"Il fotovoltaico galleggiante è uno spunto serio per ridurre la perdita d'acqua e le emissioni che aggravano la crisi"

"Siamo alla follia" ha dichiarato giovedì 20 agosto il consigliere regionale Nilo Arcudi (Tp-Uc) commentando l’ipotesi, proposta da Fabio Roggiolani di Ecofuturo, di valutare impianti fotovoltaici galleggianti sul Lago Trasimeno, oggi a -191 centimetri dallo zero idrometrico e a rischio di toccare quota -200 entro fine mese. Legambiente Umbria invita invece a ragionare con più realismo e meno ideologia: al Trasimeno, come in altri bacini e canali, il fotovoltaico galleggiante può aiutare a mantenere l’acqua nel lago e a produrre energia rinnovabile.
"Va detto con chiarezza – dichiara Maurizio Zara, presidente di Legambiente Umbria – che questa proposta non nasce come soluzione definitiva della crisi del Trasimeno, e sarebbe scorretto raccontarla così. Ha però il merito di aver scosso il torpore di una politica regionale e nazionale troppo spesso distratta dalla realtà incombente del cambiamento climatico. Bollarla come ‘follia’ significa chiudere per pregiudizio una riflessione che meriterebbe di essere approfondita".
Un torpore che stride con i dati presentati lo scorso luglio, alla sesta tappa umbra della Goletta dei Laghi: il primo Bilancio Idrico Regionale, realizzato dall’Università degli Studi di Perugia nell’ambito del progetto Gov4Water, registra in Umbria circa 2 millimetri di pioggia in meno ogni anno, con il Trasimeno tra le aree a maggiore riduzione di disponibilità idrica – un quadro coerente con il report “Laghi sotto pressione”, che nel 2025 rilevava un abbassamento di circa 160 centimetri e una temperatura superficiale di 0,79°C oltre la media 1995-2020.

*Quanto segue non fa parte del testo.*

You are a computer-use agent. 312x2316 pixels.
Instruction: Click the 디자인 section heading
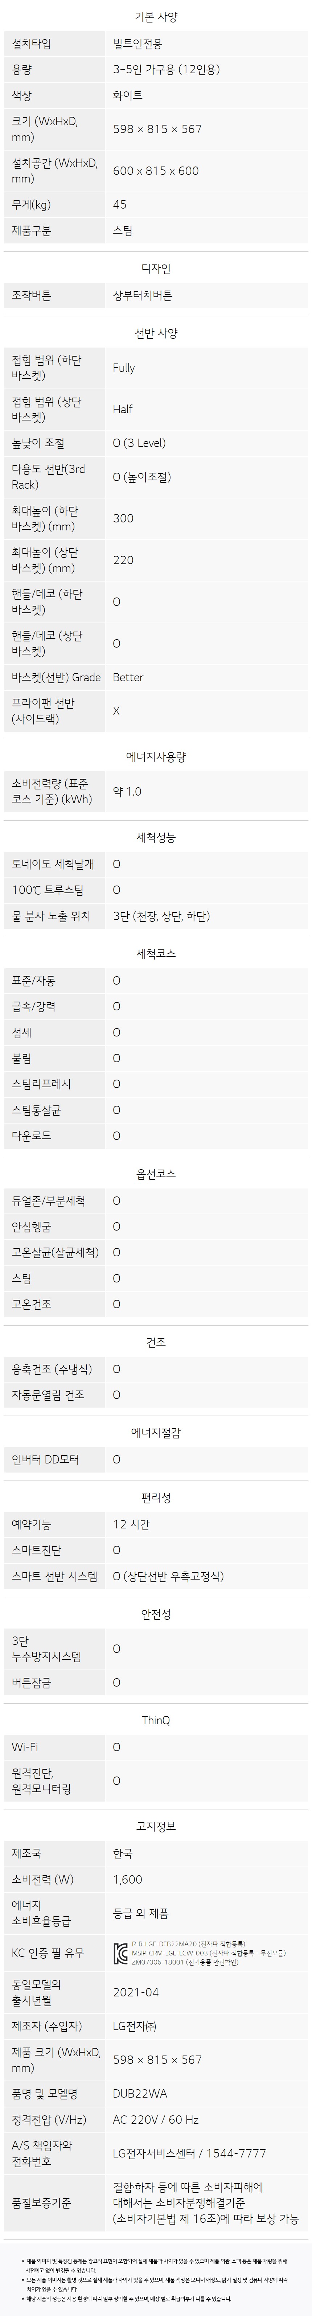(156, 268)
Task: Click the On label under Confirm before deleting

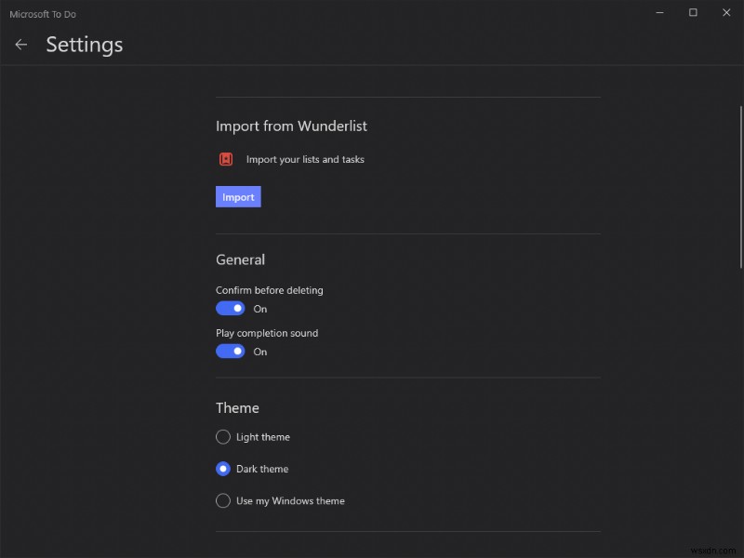Action: pyautogui.click(x=260, y=309)
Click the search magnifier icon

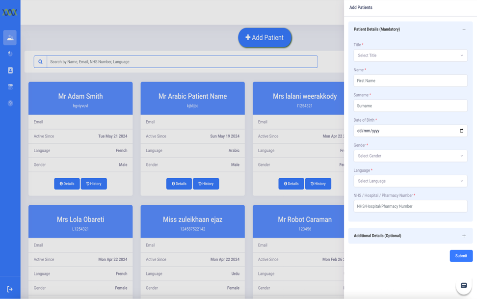tap(40, 62)
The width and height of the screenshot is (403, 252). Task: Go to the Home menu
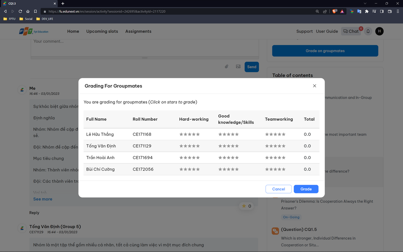tap(73, 31)
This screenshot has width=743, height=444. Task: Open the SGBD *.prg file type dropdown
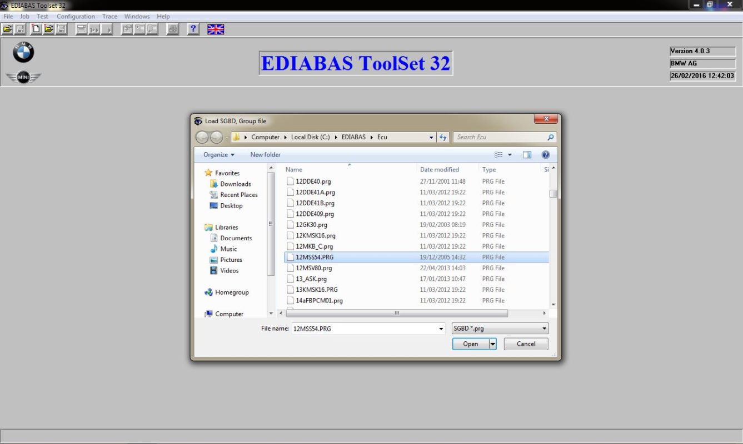[500, 329]
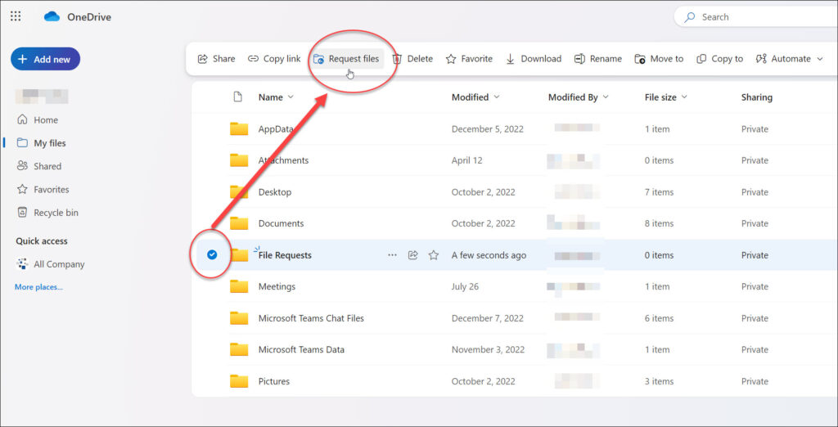Click the Add new button
This screenshot has width=838, height=427.
pos(45,59)
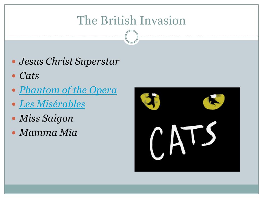
Task: Click the orange bullet beside Cats
Action: (x=14, y=76)
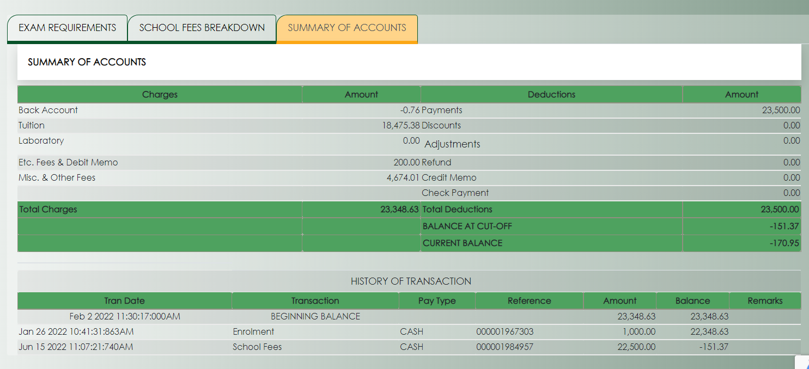Screen dimensions: 809x369
Task: Click the Charges column header
Action: click(x=160, y=94)
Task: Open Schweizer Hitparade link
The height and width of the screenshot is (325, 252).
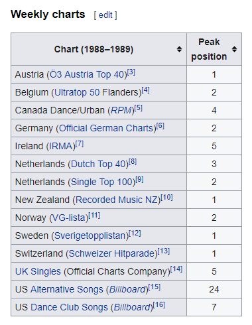Action: [x=111, y=253]
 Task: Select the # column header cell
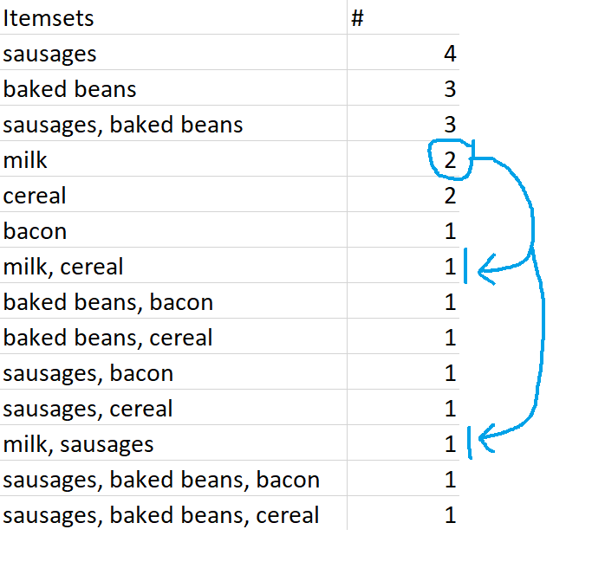click(x=403, y=17)
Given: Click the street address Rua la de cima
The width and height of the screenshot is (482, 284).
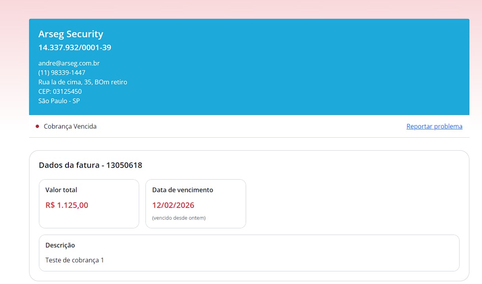Looking at the screenshot, I should [x=83, y=82].
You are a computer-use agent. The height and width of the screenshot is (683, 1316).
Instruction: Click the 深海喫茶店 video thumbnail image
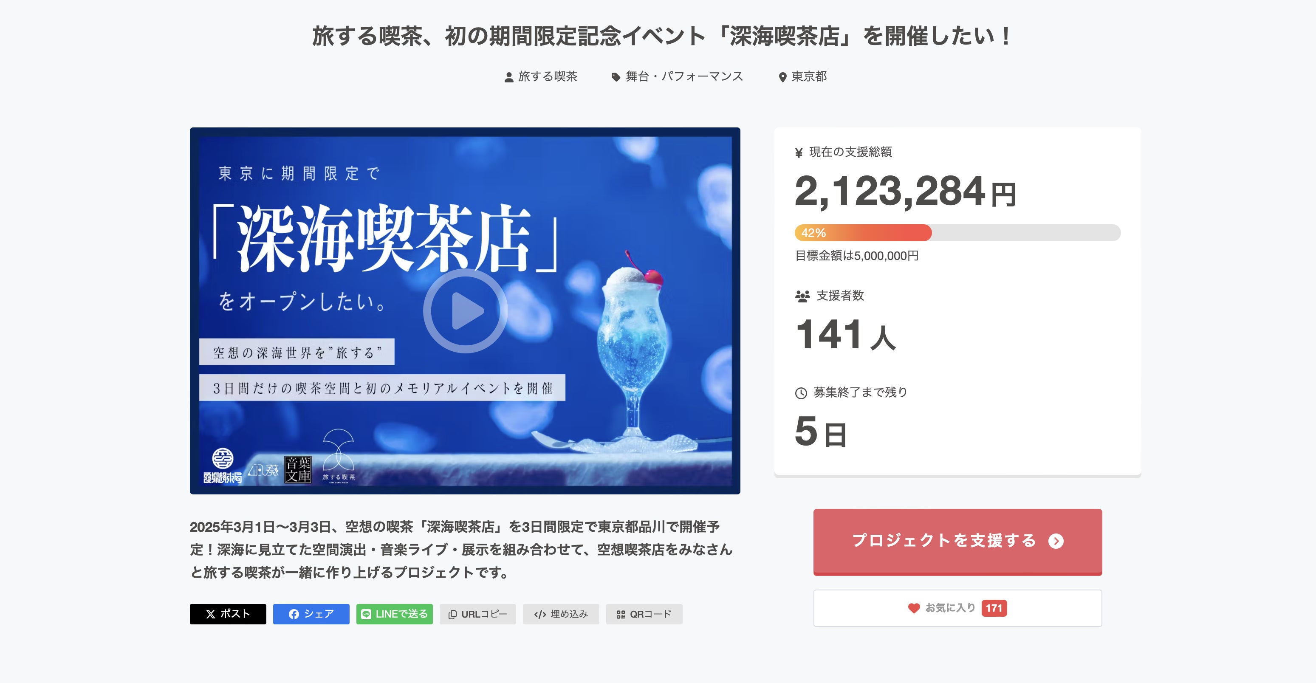tap(465, 311)
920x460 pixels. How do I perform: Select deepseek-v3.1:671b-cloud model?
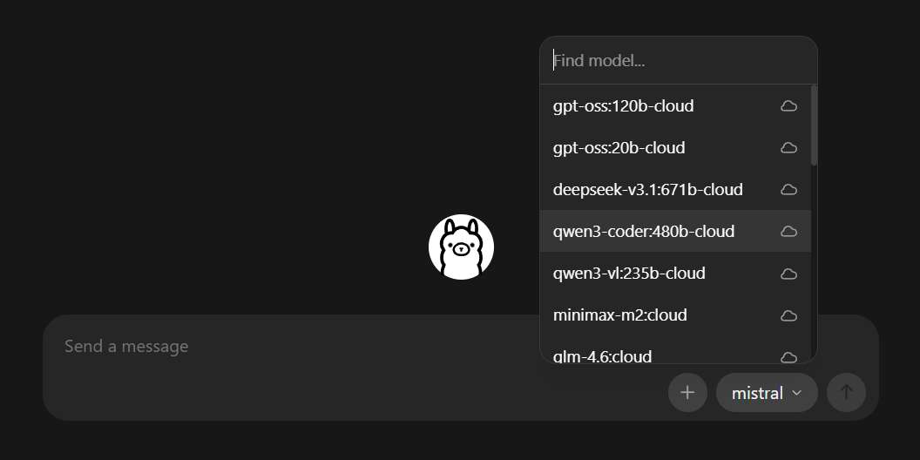(x=647, y=190)
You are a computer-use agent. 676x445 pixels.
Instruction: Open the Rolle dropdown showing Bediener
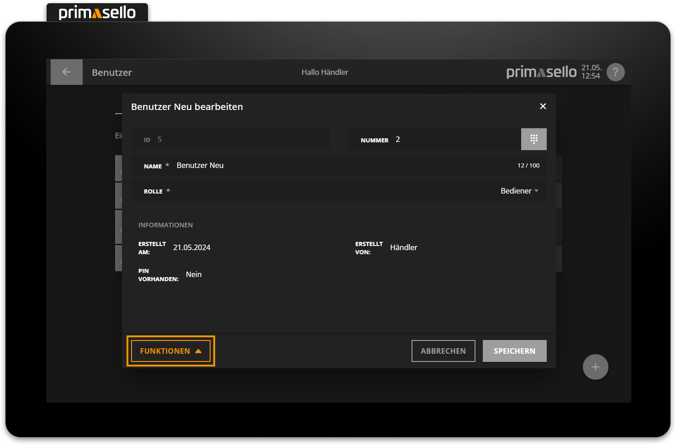click(519, 191)
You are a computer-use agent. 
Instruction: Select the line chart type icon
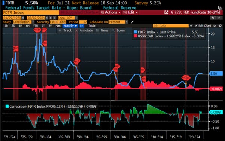81,26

Sul piano tecnico, gli studi disponibili indicano che una copertura di pannelli flottanti, anche limitata a poche unità percentuali della superficie di uno specchio d’acqua, può ridurre l’evaporazione fino al 30% nell’area coperta, generando al contempo energia rinnovabile senza consumo di suolo. Come ricorda Roggiolani, ogni metro quadro di fotovoltaico installato corrisponde a circa 2,6 metri cubi d’acqua non evaporata e a circa 50 chilogrammi di CO2 evitati: benefici idrici, climatici ed economici che nessuna discussione seria può ignorare a priori.
Proprio perché la tecnologia è seria, va trattata con altrettanta serietà: il Trasimeno è area naturale protetta, sito Ramsar e zona Natura 2000 (SIC/ZPS), e qualunque ipotesi di impianto galleggiante andrebbe ovviamente sottoposta ad analisi e valutazione di impatto ambientale su acqua, fauna e avifauna, con un confronto pubblico e trasparente con comunità locali, pescatori, operatori turistici ed enti del Parco.
Proprio perché non si pretende che sia la soluzione definitiva, il fotovoltaico galleggiante va collocato accanto alle misure strutturali che il bacino richiede, non al loro posto: la crisi del Trasimeno è anche una crisi economica – cali di presenze nelle strutture museali fino al 34%, difficoltà di navigazione e di accesso alle darsene – che non si risolve né rimuovendo per ideologia ogni ipotesi tecnologica, né annunciando un progetto isolato senza una cornice di piano.
“Al Trasimeno serve meno propaganda e più scienza – conclude Zara – sia quando si evoca la ‘follia’ di una tecnologia ancora da valutare, senza prima aver fatto i conti con l’acqua che manca, sia quando si ipotizzano interventi che non tengono conto del contesto ambientale e climatico nel quale ormai ci troviamo.”